Democracy is powered by debate and diversity and founded upon a belief in people’s assailable right to freedom of speech, worship and assembly – liberties which have been lost or never experienced in much of the world.
There are individuals and organisations that regard parliamentary democracy not as a treasure of a civilised society but as a target to destroy. Yesterday’s incident brought back memories of last year’s brutal murder of PC Keith Palmer by a fanatic.
There is nothing noble or principled about the nihilism and lunacy which drives individuals to commit acts of carnage, regardless of whether the perpetrators are “lone wolves” or part of a movement of extremists convinced it has a mandate to conquer and enslave others.
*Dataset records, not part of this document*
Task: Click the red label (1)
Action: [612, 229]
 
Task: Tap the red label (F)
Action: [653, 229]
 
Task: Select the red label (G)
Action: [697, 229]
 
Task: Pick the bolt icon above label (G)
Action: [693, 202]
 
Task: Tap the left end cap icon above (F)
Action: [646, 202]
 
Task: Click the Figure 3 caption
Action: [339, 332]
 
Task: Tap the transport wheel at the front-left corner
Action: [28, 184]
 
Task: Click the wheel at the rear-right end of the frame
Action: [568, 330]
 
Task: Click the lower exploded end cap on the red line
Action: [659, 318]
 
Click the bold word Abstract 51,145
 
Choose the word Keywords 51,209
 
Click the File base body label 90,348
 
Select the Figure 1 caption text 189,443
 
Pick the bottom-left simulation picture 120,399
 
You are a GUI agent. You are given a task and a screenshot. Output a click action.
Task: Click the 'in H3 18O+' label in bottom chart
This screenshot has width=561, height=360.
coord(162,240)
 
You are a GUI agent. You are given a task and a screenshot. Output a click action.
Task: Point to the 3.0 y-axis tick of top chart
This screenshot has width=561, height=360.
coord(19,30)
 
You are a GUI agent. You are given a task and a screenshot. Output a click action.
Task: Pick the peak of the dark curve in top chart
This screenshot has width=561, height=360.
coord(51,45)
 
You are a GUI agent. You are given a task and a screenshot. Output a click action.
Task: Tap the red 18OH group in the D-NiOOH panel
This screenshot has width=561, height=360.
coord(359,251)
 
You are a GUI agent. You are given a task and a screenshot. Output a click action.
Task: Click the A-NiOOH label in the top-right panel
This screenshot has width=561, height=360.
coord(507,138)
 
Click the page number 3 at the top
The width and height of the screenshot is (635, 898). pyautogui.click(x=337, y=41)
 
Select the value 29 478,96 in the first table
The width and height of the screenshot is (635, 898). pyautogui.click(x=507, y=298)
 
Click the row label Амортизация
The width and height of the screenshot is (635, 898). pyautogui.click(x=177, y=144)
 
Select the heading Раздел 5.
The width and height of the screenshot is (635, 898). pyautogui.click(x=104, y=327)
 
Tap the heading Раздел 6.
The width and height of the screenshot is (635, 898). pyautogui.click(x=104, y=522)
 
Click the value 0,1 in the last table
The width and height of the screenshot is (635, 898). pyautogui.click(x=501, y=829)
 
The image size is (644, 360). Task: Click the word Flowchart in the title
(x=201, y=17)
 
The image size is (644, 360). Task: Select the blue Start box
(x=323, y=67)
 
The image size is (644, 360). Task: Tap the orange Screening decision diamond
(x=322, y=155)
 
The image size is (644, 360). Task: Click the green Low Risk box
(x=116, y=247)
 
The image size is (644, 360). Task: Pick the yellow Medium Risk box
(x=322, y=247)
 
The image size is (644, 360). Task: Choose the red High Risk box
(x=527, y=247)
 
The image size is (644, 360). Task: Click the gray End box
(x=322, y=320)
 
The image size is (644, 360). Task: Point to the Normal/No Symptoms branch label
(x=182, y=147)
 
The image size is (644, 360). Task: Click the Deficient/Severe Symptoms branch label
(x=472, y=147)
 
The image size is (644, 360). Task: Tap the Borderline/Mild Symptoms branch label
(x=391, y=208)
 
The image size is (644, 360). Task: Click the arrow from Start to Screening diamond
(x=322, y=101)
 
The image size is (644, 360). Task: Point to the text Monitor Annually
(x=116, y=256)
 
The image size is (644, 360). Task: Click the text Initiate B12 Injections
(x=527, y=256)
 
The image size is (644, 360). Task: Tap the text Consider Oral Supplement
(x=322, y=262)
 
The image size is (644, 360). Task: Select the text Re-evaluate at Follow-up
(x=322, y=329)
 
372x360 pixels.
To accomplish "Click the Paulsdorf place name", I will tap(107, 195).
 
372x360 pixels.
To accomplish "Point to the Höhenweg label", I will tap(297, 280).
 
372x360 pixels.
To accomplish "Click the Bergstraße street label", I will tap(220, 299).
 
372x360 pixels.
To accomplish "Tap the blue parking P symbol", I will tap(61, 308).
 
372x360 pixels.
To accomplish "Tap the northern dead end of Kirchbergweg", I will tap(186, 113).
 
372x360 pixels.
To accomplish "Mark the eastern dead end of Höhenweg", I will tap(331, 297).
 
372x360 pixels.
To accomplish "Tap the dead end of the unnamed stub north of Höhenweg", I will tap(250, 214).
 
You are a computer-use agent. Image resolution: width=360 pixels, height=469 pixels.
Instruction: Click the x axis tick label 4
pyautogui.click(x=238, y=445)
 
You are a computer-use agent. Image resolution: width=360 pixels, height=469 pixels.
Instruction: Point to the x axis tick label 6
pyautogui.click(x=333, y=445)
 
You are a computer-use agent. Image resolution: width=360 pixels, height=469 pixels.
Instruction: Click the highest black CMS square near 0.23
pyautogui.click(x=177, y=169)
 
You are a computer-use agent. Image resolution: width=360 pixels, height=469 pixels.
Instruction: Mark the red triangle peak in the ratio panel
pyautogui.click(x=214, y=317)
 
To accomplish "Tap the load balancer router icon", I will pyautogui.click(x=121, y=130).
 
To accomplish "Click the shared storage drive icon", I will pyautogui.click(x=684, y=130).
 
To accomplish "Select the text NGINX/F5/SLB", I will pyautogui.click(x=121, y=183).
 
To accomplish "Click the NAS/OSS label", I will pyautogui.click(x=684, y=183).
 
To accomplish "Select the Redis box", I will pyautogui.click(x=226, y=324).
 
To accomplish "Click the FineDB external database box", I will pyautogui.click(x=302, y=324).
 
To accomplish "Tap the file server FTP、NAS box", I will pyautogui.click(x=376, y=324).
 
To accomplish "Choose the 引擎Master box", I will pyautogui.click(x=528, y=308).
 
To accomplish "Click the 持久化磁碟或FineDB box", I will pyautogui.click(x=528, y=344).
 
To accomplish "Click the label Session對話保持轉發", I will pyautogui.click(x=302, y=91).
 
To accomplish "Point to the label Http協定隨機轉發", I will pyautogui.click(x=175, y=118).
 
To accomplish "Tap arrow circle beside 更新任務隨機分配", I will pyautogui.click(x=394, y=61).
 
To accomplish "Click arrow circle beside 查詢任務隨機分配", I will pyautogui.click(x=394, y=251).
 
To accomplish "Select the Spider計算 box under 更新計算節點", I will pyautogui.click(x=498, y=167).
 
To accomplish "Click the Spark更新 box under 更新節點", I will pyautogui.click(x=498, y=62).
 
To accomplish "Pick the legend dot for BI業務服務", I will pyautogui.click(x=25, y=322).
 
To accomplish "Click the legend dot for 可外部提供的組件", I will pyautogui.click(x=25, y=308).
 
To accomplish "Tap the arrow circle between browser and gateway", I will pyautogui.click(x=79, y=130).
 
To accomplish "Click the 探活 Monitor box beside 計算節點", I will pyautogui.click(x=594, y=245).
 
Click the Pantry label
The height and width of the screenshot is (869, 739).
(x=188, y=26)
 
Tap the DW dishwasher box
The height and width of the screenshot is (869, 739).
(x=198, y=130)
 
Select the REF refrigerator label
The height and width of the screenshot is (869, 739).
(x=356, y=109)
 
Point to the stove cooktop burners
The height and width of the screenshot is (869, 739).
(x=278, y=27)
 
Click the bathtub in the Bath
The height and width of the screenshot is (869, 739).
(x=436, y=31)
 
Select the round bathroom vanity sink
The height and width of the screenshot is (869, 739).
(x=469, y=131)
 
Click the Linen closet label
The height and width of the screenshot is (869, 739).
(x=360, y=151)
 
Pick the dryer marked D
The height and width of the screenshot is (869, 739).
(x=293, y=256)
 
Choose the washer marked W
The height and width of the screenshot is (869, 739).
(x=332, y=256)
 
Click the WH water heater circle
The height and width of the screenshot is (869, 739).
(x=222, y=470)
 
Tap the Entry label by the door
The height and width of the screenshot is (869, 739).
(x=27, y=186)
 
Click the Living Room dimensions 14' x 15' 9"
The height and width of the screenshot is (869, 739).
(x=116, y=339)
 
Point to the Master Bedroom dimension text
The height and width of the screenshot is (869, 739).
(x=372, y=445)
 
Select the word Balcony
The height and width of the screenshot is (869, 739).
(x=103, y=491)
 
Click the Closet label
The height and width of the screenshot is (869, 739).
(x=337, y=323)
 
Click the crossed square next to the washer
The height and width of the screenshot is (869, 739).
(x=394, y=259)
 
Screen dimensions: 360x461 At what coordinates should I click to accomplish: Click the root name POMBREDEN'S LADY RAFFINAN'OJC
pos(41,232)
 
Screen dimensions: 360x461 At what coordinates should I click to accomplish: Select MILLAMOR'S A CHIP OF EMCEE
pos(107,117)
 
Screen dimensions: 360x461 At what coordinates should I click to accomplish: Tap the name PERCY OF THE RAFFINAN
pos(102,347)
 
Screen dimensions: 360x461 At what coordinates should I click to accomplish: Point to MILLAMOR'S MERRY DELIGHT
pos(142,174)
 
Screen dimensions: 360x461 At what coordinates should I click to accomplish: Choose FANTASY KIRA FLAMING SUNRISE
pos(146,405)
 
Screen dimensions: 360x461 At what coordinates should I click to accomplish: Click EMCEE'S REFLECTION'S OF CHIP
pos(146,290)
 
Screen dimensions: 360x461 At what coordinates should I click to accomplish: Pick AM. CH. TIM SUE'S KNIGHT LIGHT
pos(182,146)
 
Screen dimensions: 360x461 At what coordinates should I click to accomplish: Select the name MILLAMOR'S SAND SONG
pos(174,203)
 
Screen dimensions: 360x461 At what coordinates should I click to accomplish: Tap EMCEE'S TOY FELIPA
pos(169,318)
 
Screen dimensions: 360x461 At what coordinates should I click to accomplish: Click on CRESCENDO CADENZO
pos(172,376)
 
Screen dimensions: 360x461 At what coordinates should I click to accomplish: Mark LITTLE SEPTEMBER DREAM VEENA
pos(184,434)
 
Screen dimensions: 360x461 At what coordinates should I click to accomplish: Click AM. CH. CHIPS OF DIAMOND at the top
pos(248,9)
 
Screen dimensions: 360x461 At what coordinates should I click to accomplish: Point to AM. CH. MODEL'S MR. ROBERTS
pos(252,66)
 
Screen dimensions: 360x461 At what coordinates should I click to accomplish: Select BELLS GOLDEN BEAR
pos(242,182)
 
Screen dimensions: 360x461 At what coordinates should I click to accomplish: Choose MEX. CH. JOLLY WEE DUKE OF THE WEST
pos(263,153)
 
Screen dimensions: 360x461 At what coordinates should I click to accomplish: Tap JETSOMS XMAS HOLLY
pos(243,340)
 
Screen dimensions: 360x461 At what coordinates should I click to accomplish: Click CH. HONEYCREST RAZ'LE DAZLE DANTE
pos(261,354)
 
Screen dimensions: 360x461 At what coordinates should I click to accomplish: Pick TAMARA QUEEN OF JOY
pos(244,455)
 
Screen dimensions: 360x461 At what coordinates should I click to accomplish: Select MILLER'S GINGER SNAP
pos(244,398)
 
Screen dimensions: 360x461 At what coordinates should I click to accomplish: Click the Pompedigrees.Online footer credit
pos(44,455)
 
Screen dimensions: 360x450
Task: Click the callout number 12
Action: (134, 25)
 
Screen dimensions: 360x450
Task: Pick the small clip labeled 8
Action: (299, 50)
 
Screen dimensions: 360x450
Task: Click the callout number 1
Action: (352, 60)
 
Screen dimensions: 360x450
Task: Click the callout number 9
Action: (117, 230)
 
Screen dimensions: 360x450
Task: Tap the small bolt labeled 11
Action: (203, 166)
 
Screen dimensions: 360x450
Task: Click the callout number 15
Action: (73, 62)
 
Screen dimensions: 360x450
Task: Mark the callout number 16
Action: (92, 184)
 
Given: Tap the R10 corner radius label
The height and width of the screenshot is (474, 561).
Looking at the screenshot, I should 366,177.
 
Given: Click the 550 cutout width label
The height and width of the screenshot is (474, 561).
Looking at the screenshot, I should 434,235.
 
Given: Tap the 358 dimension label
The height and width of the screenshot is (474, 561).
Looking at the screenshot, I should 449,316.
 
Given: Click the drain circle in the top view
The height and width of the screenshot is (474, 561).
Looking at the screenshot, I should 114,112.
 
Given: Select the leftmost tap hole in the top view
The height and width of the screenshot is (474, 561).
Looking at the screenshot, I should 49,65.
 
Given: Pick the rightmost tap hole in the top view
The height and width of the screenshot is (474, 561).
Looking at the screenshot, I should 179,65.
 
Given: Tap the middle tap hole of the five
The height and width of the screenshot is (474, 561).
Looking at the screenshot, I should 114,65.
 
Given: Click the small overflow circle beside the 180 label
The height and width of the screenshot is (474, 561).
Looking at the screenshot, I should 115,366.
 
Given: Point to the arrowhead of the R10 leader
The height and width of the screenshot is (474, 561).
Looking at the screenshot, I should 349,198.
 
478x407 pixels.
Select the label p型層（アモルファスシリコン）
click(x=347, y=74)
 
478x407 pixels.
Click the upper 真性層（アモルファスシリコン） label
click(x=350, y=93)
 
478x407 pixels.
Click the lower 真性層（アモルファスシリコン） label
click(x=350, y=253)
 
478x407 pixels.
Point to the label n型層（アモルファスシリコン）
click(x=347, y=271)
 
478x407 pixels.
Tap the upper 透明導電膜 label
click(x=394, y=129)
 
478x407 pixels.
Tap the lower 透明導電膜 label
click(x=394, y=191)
Londoners demonstrated their strength in the way they shrugged off the incident as the act of an idiot who deserved nothing but disdain. There was no pulse of panic running through the city as people found new routes to get to work; these men and women have no intention of granting fanatics a victory by living in fear of their outrages.
Similarly, as the people of so many cities targeted by terrorists in recent years have demonstrated, they will refuse to look at fellow commuters, shoppers or workers with suspicion because of how they dress or pray. Extremists are terrified of the success of democracies at bringing together people of different languages, ethnicities and faiths around a shared set of universal values. They dread a world in which people do not just show toleration but befriend and love their neighbours – yet that is the reality and the future we are blessed to know and defend.